Bactéries résistantes: le scénario du pire à nos portes ?

La bactérie KP en cause en forme de bâtonnet

Le décès d’une Américaine infectée par une bactérie qui résiste à pratiquement tous les antibiotiques existants sur Terre fait craindre le pire aux experts en santé publique de la planète qui appellent (encore) à un usage éclairé des antibactériens. Le point.

par Alexandre Gagné

Vendredi 13 janvier. Le Centre de contrôle et de prévention des maladies d’Atlanta aux États-Unis (CDC) annonce la mort d’une septuagénaire du Nevada qui a été emportée en septembre à la suite d’une scepticémie, c’est-à-dire, une infection générale de tout l’organisme.

L’agent pathogène en cause s’appelle Klebsiella pneumoniae (KP). Il avait été isolé chez la patiente au mois d’août dans une blessure à la jambe qu’elle s’était faite lors d’un voyage en Inde. La dame s’était fracturée la jambe et avait été traitée dans un hôpital indien avant de rentrer aux États-Unis où sont état s’est dégradé.

La bactérie isolée est très courante. On la retrouve naturellement dans l’environnement. Elle peut aussi être présente dans le tube digestif et l’appareil respiratoire des animaux ainsi que des humains.

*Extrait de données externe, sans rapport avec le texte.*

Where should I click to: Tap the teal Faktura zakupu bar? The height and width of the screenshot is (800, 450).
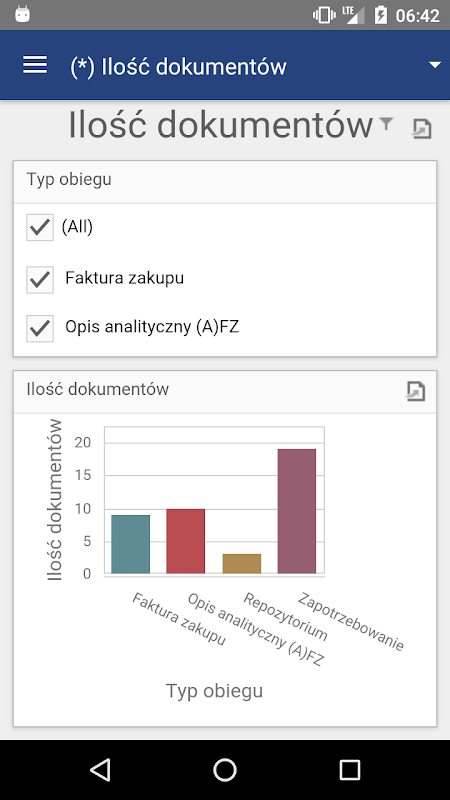pyautogui.click(x=131, y=544)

Son action est généralement bien contrôlée par le corps d’où l’absence (heureusement) d’infection. La bactérie peut cependant devenir agressive quand l’organisme est affaiblie – par une blessure – ou immunodéprimé.

Quel est le danger ?

Klebsiella pneumoniae sécrète naturellement des enzymes d’inactivation ce qui la rend résistante aux pénicillines, comme la très populaire et très prescrite amoxicilline (amox). La bactérie a aussi acquis des résistances à l’acide clavulanique une substance qui vient d’ordinaire «booster» – augmenter – le pouvoir des pénicillines.

Pire encore, K. pneumoniae résiste aussi aux céphalosporines, des antibiotiques de 3e générations commercialisés plus récemment dans l’histoire et enfin, depuis le début des années 2000, aux carbapénèmes, la dernière ligne de défense.

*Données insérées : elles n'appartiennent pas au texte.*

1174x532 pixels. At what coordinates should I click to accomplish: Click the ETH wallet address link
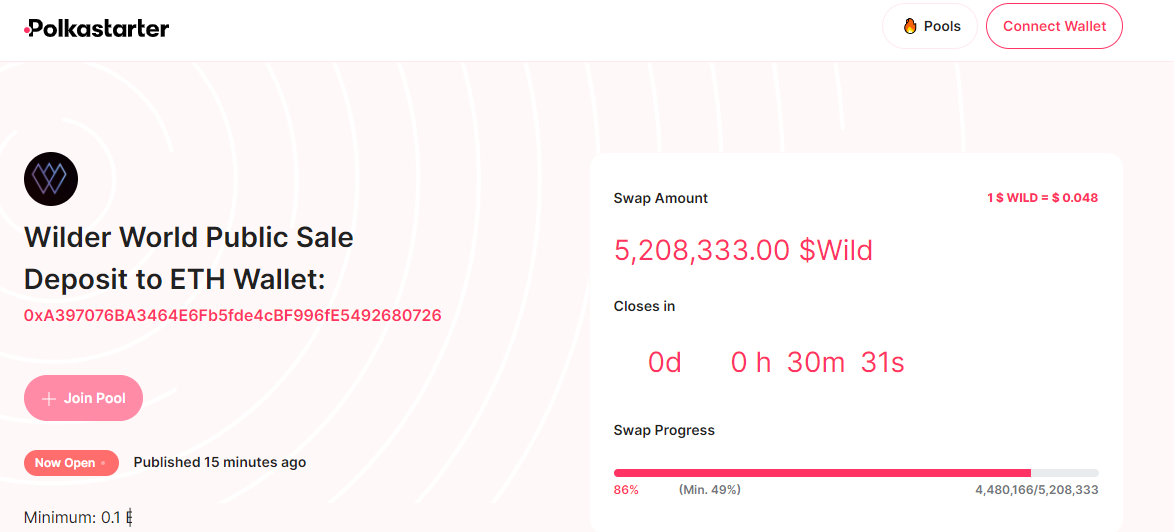[233, 315]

Ces mutations sont survenues au fil du temps en raison de la prescription à grande échelle des antibiotiques à large spectre dans plusieurs pays. Dans les pays émergents, comme l’Inde et le Pakistan, les bactéries ont proliféré aisément en raison des mauvaises conditions d’hygiène dans certains milieux et ont acquis leur résistance. Les bactéries ont ensuite été transportées ailleurs dans le monde où elles ont commencé à contaminer des individus notamment dans les milieux hospitaliers. C’est comme ça qu’elles sont devenues des infections dites nosocomiales.

Ainsi, en étudiant les bactéries en cause, les microbiologistes ont été capables d’identifier les gènes qui ont amené cette résistance.

On parle ainsi des gènes NDM-1 (New Delhi metallico-beta-lactamase 1), KPC ou OXA-48.

Ce qui inquiète les spécialistes c’est la présence dans plusieurs cas rapportés, mais non dans celui du Nevada, du gène MCR-1 qui augmente la résistance à la colistine, un ancien antibiotique actuellement le seul capable de lutter comme les bactéries qui résistent aux carbapénèmes (KPC).

La situation chez-nous

Au Québec, la Santé publique avait lancé un appel à la vigilance l’été dernier après une flambée de cas dans la province. L’Institut national de Santé publique suit la situation de près et a mis sur pied un comité de surveillance.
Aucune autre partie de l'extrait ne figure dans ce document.